Читать «Философия кошки» онлайн - страница 26
Евгений Дмитриевич Елизаров
Однако история имеет не только свою – не во всем открытую нам – логику, но и какие-то свои загадочные извивы; вот и в завоевании кошкой Европы известную роль сыграли крутые повороты в развитии все того же христианства, которое когда-то чуть не объявило ее вне закона. Если в католических странах наша героиня долгое время оставалась под подозрением, то утверждавшийся в ходе свирепых религиозных войн протестантизм обеспечивал ей то, что на дипломатическом языке принято называть режимом наибольшего благоприятствования.

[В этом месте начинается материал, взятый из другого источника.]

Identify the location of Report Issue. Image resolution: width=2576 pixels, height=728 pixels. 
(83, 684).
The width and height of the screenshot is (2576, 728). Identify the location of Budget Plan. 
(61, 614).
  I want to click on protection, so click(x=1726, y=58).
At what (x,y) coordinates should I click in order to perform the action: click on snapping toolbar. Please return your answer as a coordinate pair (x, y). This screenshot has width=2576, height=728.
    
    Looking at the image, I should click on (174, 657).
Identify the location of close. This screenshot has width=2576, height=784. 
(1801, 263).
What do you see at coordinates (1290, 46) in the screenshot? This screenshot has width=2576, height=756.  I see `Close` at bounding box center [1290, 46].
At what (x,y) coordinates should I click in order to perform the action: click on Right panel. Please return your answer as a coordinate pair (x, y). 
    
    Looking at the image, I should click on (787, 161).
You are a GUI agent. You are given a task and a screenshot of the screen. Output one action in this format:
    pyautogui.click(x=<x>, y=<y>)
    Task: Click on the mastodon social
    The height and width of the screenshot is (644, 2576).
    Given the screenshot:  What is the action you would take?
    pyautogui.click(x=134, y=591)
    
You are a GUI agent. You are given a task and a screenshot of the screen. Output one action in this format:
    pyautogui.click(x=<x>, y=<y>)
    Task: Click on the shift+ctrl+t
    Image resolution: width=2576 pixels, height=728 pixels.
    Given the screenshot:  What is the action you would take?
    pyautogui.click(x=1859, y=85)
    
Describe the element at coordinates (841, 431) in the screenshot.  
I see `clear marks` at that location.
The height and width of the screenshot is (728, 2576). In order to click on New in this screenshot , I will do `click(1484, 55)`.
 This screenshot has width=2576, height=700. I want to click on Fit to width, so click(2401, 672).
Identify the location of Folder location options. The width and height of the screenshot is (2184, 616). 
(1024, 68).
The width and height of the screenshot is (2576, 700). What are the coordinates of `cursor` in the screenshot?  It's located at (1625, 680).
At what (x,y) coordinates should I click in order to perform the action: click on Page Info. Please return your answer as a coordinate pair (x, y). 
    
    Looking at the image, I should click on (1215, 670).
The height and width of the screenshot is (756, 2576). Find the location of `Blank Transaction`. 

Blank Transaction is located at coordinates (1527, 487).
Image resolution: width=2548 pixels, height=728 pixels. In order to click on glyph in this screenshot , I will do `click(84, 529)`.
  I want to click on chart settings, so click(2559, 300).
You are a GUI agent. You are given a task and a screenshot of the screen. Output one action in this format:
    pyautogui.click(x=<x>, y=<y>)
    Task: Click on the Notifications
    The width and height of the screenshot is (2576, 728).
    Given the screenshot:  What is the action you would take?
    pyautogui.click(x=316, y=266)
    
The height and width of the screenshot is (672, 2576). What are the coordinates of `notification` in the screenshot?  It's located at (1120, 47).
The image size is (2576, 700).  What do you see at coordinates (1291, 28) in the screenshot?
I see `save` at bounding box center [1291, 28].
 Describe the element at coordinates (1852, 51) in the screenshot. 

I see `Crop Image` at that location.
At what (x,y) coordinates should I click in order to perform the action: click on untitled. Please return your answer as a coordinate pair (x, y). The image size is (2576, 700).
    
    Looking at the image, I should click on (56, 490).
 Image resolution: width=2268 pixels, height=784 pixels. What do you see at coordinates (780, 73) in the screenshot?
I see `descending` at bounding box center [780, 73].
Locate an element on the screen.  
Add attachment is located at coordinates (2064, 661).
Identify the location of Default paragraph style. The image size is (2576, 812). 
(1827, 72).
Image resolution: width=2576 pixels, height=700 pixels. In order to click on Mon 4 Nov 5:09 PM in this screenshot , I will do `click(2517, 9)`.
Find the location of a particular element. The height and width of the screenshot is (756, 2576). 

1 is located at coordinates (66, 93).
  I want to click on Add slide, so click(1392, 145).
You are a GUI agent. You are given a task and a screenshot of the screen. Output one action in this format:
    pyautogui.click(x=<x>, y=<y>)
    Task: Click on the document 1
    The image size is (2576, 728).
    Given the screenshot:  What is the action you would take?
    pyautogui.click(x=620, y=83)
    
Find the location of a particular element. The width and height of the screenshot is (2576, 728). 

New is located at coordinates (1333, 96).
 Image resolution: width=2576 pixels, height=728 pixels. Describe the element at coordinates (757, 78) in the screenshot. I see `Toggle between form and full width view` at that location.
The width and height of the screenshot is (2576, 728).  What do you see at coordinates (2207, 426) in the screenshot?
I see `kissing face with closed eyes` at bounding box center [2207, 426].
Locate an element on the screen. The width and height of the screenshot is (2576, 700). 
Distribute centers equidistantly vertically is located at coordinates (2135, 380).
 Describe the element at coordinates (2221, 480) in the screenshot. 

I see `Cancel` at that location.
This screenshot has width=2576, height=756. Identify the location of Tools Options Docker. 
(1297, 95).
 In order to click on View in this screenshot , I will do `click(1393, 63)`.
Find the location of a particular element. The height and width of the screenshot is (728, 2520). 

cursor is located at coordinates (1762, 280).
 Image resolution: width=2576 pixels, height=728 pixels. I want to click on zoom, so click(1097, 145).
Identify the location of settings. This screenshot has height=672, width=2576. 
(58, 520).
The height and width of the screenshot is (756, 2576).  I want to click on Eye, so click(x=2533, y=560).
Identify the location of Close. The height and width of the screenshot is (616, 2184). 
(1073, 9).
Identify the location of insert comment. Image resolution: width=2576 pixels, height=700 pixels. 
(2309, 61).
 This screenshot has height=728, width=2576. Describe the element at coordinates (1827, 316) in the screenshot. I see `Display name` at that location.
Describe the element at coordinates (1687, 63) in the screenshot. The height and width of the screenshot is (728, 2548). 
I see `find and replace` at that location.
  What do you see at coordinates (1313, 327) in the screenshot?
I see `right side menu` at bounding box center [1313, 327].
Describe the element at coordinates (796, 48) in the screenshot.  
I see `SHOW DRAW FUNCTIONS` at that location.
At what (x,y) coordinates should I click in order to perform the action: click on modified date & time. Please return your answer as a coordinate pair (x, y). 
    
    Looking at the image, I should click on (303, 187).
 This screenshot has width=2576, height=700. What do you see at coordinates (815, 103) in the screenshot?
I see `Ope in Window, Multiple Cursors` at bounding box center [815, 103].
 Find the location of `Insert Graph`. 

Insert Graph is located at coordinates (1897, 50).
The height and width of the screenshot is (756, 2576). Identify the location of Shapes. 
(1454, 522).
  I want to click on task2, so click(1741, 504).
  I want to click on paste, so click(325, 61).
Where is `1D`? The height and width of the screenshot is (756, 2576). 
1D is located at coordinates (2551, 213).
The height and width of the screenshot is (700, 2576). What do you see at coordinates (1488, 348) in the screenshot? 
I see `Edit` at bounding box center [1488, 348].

Уже в покоях английского короля Карла I (не такого, кстати, и глубокого католика, если он в 1628 году посылал свои войска на помощь осажденным во французской крепости Ла-Рошель гугенотам) жила кошка, которая, по глубокому убеждению венценосца, благотворно влияла на его судьбу. Он так боялся потерять любимое животное, что заставлял стражу ревниво охранять его. Но пришел срок и ставшая его талисманом кошка умерла. «У меня не будет больше в жизни удачи», – вот слова, приписываемые королю по этому печальному случаю. Будущее полностью подтвердило их, ибо уже на следующий день он был арестован, а несколько месяцев спустя ему отрубили голову.
Отчего именно изменилось отношение к ней – не вполне ясно. Может быть, оттого что приверженцы нового религиозного течения с гораздо большей трепетностью относились к соображениям экономической пользы (а экономическая полезность этого зверька не подлежала никакому сомнению, мы уже могли в этом убедиться). Может, оттого что им вообще было свойственно глубокое и искреннее уважение ко всякому – а значит, и к чужому – труду (трудолюбие же и добросовестность этого маленького верного помощника человека, как свидетельствуют уже приведенные здесь цифры, было достойно самой высокой похвалы). Может быть, просто оттого что любое новое течение мысли всегда отвергает символы враждебной ему идеологии… Так что судьба ее прибившегося к человеку рода оказывается вплетенной еще и в действие многих потаенных пружин европейской истории.
А может, просто потому что и в самом деле наступало новое время: ведь даже в католической Франции глава ее церкви и ее первый министр, поставивший своей задачей разгромить партию гугенотов (кстати, именно его запечатленные блистательным пером романиста козни очень скоро заставят переволноваться еще и всех поклонников отважных королевских мушкетеров), держал в своем дворце, как говорят современники, двенадцать кошек. Он даже не забыл упомянуть о них в своем завещании. Впрочем, отдадим должное и самому кардиналу, ведь гугеноты для него были не столько религиозной, сколько политической оппозицией. А какое централизованное государство будет мириться с ее существованием? Сам же он одновременно был и противником не знающей никаких компромиссов испанской католической партии, унаследовавшей и нетерпимость, и жестокость уже упомянутого здесь Филиппа II, иными словами, противником самых твердолобых ревнителей устоев римской церкви.